Water management policies

Q: What steps are needed to translate your research into practical solutions for communities and inform water management policies in countries like Ghana and across Africa?

A: Translating research on heavy metal removal into practical solutions and policy impact requires a structured, inclusive pathway that connects laboratory innovation with real-world application. A key first step is pilot testing in affected communities to validate performance under actual conditions and refine the technology. This must be paired with strong community engagement, ensuring that solutions are co-created, culturally appropriate, and sustainably maintained. Scaling up then depends on local manufacturing and partnerships, using accessible materials to reduce costs and create economic opportunities, while rigorous performance validation ensures compliance with national and international water quality standards.

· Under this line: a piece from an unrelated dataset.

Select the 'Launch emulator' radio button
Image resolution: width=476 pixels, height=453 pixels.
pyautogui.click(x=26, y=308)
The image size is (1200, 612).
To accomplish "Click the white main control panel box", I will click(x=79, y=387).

For meaningful policy impact, research must be effectively communicated to decision-makers through clear, actionable outputs and active engagement with regulatory institutions. Integrating the technology into national water strategies, supported by sustainable financing models and capacity building, is essential for long-term adoption. Additionally, regional collaboration across Africa can accelerate knowledge sharing and adaptation of solutions to similar contexts. Together, these steps create a pathway that not only bridges science and society but also enables scalable, locally grounded solutions to address water pollution challenges.

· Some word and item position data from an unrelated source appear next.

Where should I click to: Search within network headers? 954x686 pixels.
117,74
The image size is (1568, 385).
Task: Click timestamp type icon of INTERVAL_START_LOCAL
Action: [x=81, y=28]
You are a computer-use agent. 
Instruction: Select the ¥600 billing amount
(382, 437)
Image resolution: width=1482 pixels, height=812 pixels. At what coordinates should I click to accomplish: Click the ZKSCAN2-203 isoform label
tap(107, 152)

Dr Bayuo envisions an Africa where clean, safe water flows for every community—powered by local innovation, sustained by knowledge, and accessible to all. In Ghana, however, the reality is starkly different. Hundreds of communities are directly affected by illegal mining, which has led to heavy metal pollution in water bodies, threatening both public health and environmental sustainability. He concludes the interview saying, “Therefore, my innovation is not just a technology; it is a pathway to restoring water, health and dignity for millions in Ghana”.